Is that fascist enough yet?

While some of Trump’s closest allies have acknowledged Biden’s victory, the president himself has not indicated he has plans to give up the fight to stay in power.

Chase, who is looking to garner the Republican nomination for governor, also refuses to accept the results, writing in a Tuesday Facebook post that Biden “is not my president and never will be.” She praised Trump for having a “backbone” and advocated for him to declare martial law, a recommendation made by General Michael Flynn, who[m] Trump pardoned on November 25.

We live in strange times.

H/t What a Maroon



In case that’s not enough

Dec 16th, 2020 11:59 am | By

The locusts might return for a second round.

New swarms of desert locusts are threatening the livelihoods of millions of people in the Horn of Africa and Yemen despite a year of control efforts, the United Nations has warned.

The UN says there have been good breeding conditions in eastern Ethiopia and Somalia, with Kenya also at risk.

And breeding underway on both sides of the Red Sea poses a new threat to Eritrea, Saudi Arabia and Yemen.

This is after the worst locust invasion in 70 years.

Between January and August this year East Africa saw billions of the insects destroying crops across the region. “We lost so much of our pastures and vegetation because of the locusts and as a result we are still losing a good number of our livestock,” said Gonjoba Guyo, a pastoralist in North Horr sub-country in northern Kenya.

“I have lost 14 goats, four cows and two camels because of the locust outbreak and now there is lots of fear that we may face similar or worse consequences.”

There was massive rainfall in November which created a fabulous breeding ground for more locusts.

If I believed in a god I would wonder what the hell it’s thinking.



The lies & autocracy party

Dec 16th, 2020 11:22 am | By

Trump lost but the Republican party remains the Republican party.

Today, to be an aspiring Republican politician in good standing, one must espouse a set of core beliefs that are either entirely baseless or provably untrue: the climate crisis isn’t real; gun safety laws don’t reduce gun violence; masks don’t reduce the spread of Covid-19. To many observers, embracing a conspiracy theory about corrupted voting machines or late-night “ballot dumps” would represent a break with reality. But for much of the Republican elite, that’s not a problem. They broke with reality long ago.

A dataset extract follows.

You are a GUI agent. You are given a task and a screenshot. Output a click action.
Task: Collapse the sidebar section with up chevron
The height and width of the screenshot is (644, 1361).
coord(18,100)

The Republican establishment is also increasingly willing to disenfranchise eligible voters if it helps them win. Between 2008 and 2016, America lost 10% of its polling places, with cuts falling hardest on minority communities. Ever-broader voter purges have kicked millions of eligible, registered voters off red-state voting rolls.

Republican gerrymandering has created bizarrely shaped districts that put goons like Jim Jordan in Congress.

These examples barely scrape the surface of the war on voting that Republican politicians, not just Trump, have waged in recent years. The president’s wild attempt to steal an election is a first in American history. But it didn’t come from nowhere. Trump simply absorbed his party establishment’s prevailing view – that it is acceptable to win elections through whatever means possible, including by throwing out large numbers of votes on technicalities, hoping conservative judges put ideology over country, or stoking fears about nonexistent fraud – and took that approach to its logical conclusion.

It’s commendable that a handful of Republicans stood up to a president and met the low bar he presented. But it’s not enough. Those who have admirably protected the American experiment from Trump must help America save it from the McConnell-era Republican party. That doesn’t mean Republicans need to change their minds about taxes, regulations, guns, or a host of other a host of other issues that divide the parties. But they do have to agree that democracy is the best way to settle our disagreements – and that those who don’t believe in democracy doesn’t deserve our votes, no matter how much we may support their other positions.

It’s pretty clear that’s not going to happen though.